EXERCISE DESCRIPTION: Output, word for word, the lines of this listing that fall between the line with "This screenshot has height=182, width=187." and the line with "Given: Click the question 7 text", counting both of those lines, and no others.

SOURCE DATA:
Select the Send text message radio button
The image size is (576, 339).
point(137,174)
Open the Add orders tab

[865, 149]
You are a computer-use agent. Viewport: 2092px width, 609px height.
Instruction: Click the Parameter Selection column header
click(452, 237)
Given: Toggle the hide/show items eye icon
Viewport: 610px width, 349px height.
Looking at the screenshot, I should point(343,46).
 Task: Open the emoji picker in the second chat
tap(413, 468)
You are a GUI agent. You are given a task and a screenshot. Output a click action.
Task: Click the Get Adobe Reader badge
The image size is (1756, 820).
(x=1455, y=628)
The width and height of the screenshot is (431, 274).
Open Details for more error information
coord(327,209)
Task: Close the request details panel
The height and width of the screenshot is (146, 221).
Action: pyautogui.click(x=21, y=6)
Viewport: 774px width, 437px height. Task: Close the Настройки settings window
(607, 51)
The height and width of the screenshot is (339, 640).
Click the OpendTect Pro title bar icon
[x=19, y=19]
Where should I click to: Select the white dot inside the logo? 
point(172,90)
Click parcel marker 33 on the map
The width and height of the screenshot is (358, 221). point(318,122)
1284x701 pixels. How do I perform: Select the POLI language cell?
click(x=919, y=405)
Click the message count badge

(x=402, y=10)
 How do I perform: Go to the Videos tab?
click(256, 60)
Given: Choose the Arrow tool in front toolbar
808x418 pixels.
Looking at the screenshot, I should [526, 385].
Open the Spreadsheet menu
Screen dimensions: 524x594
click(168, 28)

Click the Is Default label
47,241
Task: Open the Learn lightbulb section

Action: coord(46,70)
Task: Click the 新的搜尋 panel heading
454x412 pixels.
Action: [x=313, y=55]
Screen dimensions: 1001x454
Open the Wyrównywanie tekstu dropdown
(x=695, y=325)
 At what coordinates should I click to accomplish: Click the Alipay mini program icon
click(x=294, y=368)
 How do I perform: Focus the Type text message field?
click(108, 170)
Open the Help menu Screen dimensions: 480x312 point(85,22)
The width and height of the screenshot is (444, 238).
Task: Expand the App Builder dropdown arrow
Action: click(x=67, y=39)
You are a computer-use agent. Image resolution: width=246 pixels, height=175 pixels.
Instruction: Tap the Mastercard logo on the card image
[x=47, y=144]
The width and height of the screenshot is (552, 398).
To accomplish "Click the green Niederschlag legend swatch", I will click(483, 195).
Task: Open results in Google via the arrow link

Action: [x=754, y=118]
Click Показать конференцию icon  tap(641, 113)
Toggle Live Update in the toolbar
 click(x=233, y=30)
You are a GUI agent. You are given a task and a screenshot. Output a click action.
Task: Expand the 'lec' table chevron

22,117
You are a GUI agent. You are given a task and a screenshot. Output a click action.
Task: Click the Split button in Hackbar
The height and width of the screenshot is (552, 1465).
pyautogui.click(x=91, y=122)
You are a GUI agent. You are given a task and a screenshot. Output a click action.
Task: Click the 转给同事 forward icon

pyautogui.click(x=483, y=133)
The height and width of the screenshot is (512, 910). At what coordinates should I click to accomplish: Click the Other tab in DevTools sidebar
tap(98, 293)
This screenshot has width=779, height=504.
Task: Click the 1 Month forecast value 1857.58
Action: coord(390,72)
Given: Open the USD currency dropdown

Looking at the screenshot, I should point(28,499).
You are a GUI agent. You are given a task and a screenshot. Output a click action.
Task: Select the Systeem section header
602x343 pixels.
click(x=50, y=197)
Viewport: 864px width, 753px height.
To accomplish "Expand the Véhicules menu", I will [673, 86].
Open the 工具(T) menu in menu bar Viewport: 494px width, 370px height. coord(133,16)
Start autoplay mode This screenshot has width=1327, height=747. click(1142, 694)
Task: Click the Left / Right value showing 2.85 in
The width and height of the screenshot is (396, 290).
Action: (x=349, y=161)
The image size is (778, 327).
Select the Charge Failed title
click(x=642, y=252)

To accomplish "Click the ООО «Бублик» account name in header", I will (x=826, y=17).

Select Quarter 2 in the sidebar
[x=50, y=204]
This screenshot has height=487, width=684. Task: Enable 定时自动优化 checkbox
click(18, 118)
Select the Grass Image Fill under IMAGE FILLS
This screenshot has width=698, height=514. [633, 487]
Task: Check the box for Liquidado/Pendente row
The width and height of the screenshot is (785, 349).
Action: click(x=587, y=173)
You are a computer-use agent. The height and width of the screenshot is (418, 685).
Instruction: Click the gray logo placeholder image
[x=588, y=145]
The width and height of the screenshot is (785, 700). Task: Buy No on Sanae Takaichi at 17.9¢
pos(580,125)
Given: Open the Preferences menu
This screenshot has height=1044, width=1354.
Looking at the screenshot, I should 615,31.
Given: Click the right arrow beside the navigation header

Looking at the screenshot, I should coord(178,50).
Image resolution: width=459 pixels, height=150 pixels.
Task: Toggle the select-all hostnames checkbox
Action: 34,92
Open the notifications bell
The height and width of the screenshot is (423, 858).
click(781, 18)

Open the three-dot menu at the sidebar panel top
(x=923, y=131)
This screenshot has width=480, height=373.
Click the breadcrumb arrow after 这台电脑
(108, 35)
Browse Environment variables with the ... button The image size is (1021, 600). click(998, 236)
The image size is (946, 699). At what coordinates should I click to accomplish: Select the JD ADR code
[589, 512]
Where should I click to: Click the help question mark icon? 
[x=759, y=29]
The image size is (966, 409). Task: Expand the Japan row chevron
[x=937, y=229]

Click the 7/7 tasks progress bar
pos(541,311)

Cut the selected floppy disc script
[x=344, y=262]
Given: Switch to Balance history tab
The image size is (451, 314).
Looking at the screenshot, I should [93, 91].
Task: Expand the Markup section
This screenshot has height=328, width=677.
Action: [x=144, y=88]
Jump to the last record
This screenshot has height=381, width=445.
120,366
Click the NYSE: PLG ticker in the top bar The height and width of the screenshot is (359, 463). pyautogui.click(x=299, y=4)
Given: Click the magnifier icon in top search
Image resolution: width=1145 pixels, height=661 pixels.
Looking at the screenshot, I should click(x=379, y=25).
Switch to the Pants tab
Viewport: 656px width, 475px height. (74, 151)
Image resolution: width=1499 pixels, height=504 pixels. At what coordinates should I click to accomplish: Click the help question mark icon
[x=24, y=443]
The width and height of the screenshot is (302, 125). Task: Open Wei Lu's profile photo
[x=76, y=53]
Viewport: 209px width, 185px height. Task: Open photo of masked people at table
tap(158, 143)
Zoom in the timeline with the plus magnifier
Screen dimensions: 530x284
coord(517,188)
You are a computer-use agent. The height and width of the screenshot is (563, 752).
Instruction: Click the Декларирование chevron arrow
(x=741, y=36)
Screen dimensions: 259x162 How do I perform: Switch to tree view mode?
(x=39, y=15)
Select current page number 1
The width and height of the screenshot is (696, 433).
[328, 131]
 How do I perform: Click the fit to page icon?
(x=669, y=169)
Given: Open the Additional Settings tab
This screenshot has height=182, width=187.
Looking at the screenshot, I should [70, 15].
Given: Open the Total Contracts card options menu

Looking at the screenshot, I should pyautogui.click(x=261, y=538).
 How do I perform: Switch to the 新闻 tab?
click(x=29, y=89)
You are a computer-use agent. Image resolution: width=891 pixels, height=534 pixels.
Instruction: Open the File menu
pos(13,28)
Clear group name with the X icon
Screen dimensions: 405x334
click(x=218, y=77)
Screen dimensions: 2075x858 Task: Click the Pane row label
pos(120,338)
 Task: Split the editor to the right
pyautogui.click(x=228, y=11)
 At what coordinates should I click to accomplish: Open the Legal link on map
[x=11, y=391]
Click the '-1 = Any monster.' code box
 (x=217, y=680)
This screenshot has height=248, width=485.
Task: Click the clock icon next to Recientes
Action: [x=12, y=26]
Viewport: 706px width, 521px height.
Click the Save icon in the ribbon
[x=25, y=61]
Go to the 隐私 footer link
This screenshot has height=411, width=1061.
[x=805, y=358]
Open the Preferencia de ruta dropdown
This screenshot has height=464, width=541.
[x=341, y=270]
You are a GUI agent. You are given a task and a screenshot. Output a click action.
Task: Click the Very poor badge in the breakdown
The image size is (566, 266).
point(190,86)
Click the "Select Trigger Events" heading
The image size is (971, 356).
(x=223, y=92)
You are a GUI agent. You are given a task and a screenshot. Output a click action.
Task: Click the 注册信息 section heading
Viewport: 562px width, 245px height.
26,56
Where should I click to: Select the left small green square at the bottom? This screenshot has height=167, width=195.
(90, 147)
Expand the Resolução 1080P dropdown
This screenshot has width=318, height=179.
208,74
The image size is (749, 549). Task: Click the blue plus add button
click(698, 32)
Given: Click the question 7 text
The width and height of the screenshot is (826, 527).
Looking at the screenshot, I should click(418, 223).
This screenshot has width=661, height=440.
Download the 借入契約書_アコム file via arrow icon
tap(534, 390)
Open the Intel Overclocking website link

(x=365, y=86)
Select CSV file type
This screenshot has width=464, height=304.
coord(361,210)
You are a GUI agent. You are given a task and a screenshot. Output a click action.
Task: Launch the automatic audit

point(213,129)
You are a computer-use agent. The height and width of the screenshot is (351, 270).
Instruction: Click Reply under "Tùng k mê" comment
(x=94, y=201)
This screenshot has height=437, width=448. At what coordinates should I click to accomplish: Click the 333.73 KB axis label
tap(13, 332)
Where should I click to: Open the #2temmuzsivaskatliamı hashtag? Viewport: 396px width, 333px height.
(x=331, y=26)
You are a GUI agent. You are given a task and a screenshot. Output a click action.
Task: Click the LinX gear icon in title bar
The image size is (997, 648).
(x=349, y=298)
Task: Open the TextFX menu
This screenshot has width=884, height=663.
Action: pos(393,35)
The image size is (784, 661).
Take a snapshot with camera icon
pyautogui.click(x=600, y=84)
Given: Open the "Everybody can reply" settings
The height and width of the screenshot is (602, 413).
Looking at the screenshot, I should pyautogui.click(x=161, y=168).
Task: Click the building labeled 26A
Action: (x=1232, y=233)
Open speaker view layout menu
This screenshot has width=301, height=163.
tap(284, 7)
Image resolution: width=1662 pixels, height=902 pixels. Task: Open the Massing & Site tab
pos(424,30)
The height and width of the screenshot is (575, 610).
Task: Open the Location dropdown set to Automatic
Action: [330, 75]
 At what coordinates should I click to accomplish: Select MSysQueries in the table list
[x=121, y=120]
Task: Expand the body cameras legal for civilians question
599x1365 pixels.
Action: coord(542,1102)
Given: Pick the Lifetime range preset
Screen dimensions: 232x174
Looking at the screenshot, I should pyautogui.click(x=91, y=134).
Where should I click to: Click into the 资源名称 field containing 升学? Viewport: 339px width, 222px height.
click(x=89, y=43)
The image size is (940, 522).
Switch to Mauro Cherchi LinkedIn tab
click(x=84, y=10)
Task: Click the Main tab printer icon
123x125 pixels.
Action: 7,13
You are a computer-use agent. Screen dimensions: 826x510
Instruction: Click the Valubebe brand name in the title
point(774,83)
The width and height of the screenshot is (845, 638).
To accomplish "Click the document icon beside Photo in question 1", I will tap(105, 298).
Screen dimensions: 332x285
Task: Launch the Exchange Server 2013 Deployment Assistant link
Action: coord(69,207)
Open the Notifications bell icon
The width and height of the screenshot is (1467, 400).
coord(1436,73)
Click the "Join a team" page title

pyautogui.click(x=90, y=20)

RESPONSE BELOW:
This screenshot has height=182, width=187.
Looking at the screenshot, I should [70, 15].
Given: Open the Total Contracts card options menu

Looking at the screenshot, I should pyautogui.click(x=261, y=538).
 How do I perform: Switch to the 新闻 tab?
click(x=29, y=89)
You are a computer-use agent. Image resolution: width=891 pixels, height=534 pixels.
Instruction: Open the File menu
pos(13,28)
Clear group name with the X icon
Screen dimensions: 405x334
click(x=218, y=77)
Screen dimensions: 2075x858 Task: Click the Pane row label
pos(120,338)
 Task: Split the editor to the right
pyautogui.click(x=228, y=11)
 At what coordinates should I click to accomplish: Open the Legal link on map
[x=11, y=391]
Click the '-1 = Any monster.' code box
 (x=217, y=680)
This screenshot has height=248, width=485.
Task: Click the clock icon next to Recientes
Action: [x=12, y=26]
Viewport: 706px width, 521px height.
Click the Save icon in the ribbon
[x=25, y=61]
Go to the 隐私 footer link
This screenshot has height=411, width=1061.
[x=805, y=358]
Open the Preferencia de ruta dropdown
This screenshot has height=464, width=541.
[x=341, y=270]
You are a GUI agent. You are given a task and a screenshot. Output a click action.
Task: Click the Very poor badge in the breakdown
The image size is (566, 266).
point(190,86)
Click the "Select Trigger Events" heading
The image size is (971, 356).
(x=223, y=92)
You are a GUI agent. You are given a task and a screenshot. Output a click action.
Task: Click the 注册信息 section heading
Viewport: 562px width, 245px height.
26,56
Where should I click to: Select the left small green square at the bottom? This screenshot has height=167, width=195.
(90, 147)
Expand the Resolução 1080P dropdown
This screenshot has width=318, height=179.
208,74
The image size is (749, 549). Task: Click the blue plus add button
click(698, 32)
Given: Click the question 7 text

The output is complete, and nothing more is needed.